World's Tiniest 3D Printed Boat for Scientists to Study How Bacteria 'Swim' Inside Human Body

News18
·2-min read

Scientists have created a 3D boat that is nearly 1/3rd the width of your hair. The boat is 3D printed and created to follow microswimmers, or very tiny bacteria, to learn more about how they work.

The boat was created at Leiden University and the researchers have nicknamed it Benchy the tugboat. It was produced using a new technique and it can even swim behind a tiny particle.

The boat is around 30 micrometers (or about 0.001 inches) in length, from prow to stern. It can be viewed properly under an electron microscope. The research was led by physicists Rachel Doherty and Daniela. The original idea was to follow bacterial microswimmers and even though most of such research is usually carried on sphere-shaped particles, the new 3D printing allows for new possibilities, the team says.

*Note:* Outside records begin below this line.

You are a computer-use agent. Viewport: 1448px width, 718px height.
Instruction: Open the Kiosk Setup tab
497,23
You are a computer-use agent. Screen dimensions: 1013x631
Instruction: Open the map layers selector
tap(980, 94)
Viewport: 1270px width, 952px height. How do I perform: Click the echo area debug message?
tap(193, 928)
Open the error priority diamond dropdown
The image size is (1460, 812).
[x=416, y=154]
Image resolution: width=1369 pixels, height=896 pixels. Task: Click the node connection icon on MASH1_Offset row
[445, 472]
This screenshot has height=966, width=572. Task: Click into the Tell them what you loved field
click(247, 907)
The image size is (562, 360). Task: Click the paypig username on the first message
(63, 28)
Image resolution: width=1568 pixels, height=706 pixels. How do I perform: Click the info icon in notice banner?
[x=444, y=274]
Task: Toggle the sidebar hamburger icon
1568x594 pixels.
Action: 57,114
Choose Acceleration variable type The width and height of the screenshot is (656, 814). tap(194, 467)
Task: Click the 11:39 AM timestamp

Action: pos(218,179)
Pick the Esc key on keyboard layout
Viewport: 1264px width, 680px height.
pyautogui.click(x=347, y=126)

This microboat, however, does not have a propeller. The design is a standard one used for testing the 3D printers. Researchers tested a new microscale 3D printer- Nanoscribe Photonic Professional printer- which successfully created the world’s smallest ship. They noticed it followed the microswimmers when immersed in droplets of water and observed under microscope.

It propels via chemical reaction. A small piece of platinum reacts with hydrogen peroxide in its environments and provides propulsion. Though it should be noted that previous attempts have been made at creating artificial microswimmers but all of them aimed at creating simple spherical shapes by chemical methods.

Here, they used a focused laser to guide the swimmer into the shape they want. According to the team, these 3D printed microswimmers are designed in a way that they can deliver target drugs inside the body or can diagnose a condition in the future.

The team’s nickname, 3D Benchy, is a shortened form of 3D Benchmark. It is named so because it is a test vessel and will later be deployed into full-scale experiments. While most 3D printing projects create ‘artworks’ or static products, Benchy is active- a fully functional microswimmer.

However, there may be modifications made to the tugboat design as it isn’t the most efficient. 3D printed spirals and helix shapes might be employed to allow self-propulsion in a corkscrew motion.